Is your feature request related to a problem? Please describe.
PR #4938 adds support for reading CSV and JSON strings as timestamps and it supports valid timestamps formatted in a number of timestamp formats consisting of year, month, day, hours, minutes, seconds, and so on. However, it does not support parsing numeric values (UNIX timestamps) representing elapsed time since the epoch.

Describe the solution you'd like
Add support for GpuJsonScan for reading UNIX timestamps.

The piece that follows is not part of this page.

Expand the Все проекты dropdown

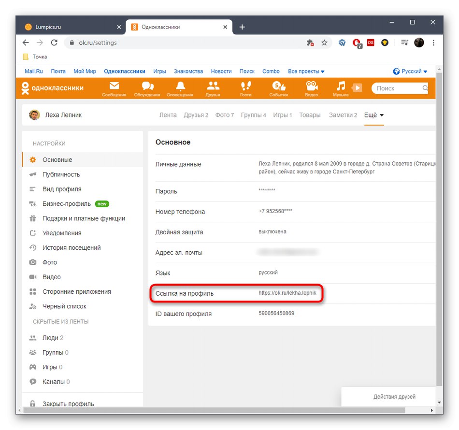pos(306,71)
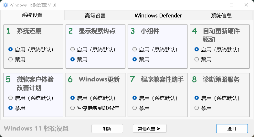Enable 微软客户体验改善计划 default option
The height and width of the screenshot is (137, 254).
click(11, 98)
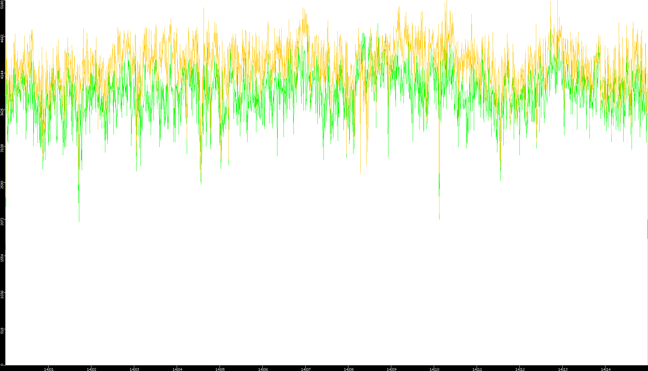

Describe alternatives you've considered
None

Additional context
See existing tests that reference this issue

@andygrove andygrove added feature request New feature or request ? - Needs Triage Need team to review and classify labels Mar 11, 2022
@sameerz sameerz removed the ? - Needs Triage Need team to review and classify label Mar 15, 2022
@andygrove andygrove changed the title [FEA] Support reading JSON numeric values as timestamps [FEA] Support reading CSV and JSON numeric values as timestamps Mar 16, 2022
@andygrove andygrove self-assigned this Apr 1, 2022
@andygrove andygrove added this to the Apr 4 - Apr 15 milestone Apr 1, 2022
@res-life res-life self-assigned this Apr 19, 2022
@sameerz sameerz removed this from the Apr 18 - Apr 29 milestone Apr 29, 2022
@res-life res-life assigned res-life and unassigned res-life May 19, 2022
@sameerz sameerz added this to To do in Release 22.08 via automation May 20, 2022
@res-life
Copy link
Collaborator

@andygrove @jlowe @revans2 Help to check:

  • Spark does not support reading CSV numeric UNIX timestamps as timestamps.
  • Spark does support reading JSON numeric UNIX timestamps as timestamps.
    But we have difficulty supporting this on GPU.
    Spark behavoir:
    string "1653014790" => null
    int 1653014790 => 2022-05-20 10:46:30
    If one column has both above values, we can't know the original types if read this column as String by cuDF, because we will get two string rows with the same value.

Details:

Spark does not support reading CSV numeric UNIX timestamps as timestamps

$SPARK_HOME/bin/pyspark 
from pyspark.sql.types import *
schema = StructType([StructField("c1", TimestampType())])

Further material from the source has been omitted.